He published another one last Saturday, where he makes a game attempt to analyze the UK Labour Party’s most recent electoral catastrophe, it’s Brexit-related electoral catastrophes, and draw conclusions germane to the US.

It doesn’t go well. Let’s take a look:

But Democrats would be wise to look across the Atlantic at what happened to the Labour Party. Some of the factors that have doomed Labour in the last elections — for instance, the rise of Scottish nationalism, Jeremy Corbyn’s personal unpopularity — have been peculiar to the United Kingdom, 

There’s another factor that the entire Brexit shambles showcased front and center, John. It wasn’t peculiar to the UK, but it was a very ugly, very salient factor that you manage to go your entire column without confronting directly; indeed, that you spend much of it directly or indirectly validating. 

But we’ll come back to that at the end.

but other factors, such as the rise of a cultural ultra-leftism, 

Oh boy, here we go. “Cultural ultra-leftism.” Yeah, that collection of cultural ultra-leftist cadres that was… Labour under Corbyn. Who as we all know was all about the culture wars to the extent of ignoring his left-wing economic priorities.

Judis has a heavy case to make there and he doesn’t really make it.

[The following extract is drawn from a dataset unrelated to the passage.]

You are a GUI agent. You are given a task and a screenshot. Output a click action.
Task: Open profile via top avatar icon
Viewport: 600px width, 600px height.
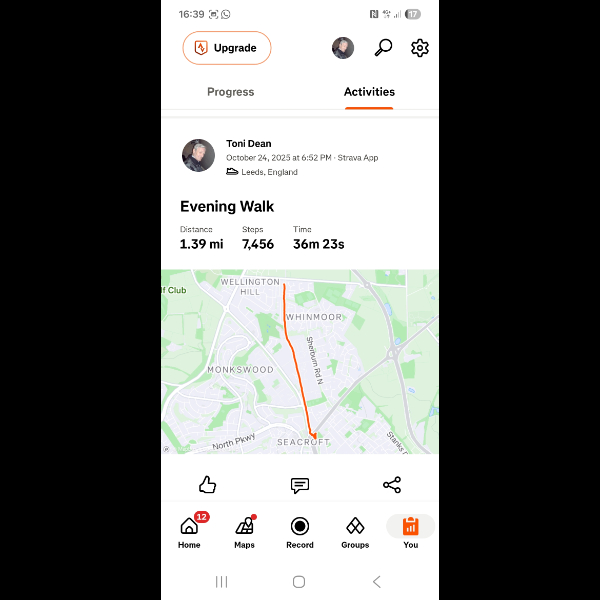[x=342, y=48]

Labour’s electoral decline is largely attributable to its loss of what was called its “Red Wall.” These were seats in small and mid-sized towns in northern England, the Midlands and Wales that were once centers of mining and manufacturing, but have fallen into disrepair. (Americans would call them “deindustrialized.” The British call them “post-industrial.”) This decline surfaced clearly in the Thatcher years and accelerated during the Great Recession.

Gosh, yes. The Tories kicked the shit out of these parts of the country… which are now rushing to vote them into office. This, of course, is due entirely to failures on Labour’s part to appeal to them. It couldn’t possibly have anything to do with the Tories offering them a certain something that Labour cannot ethically do so, could it?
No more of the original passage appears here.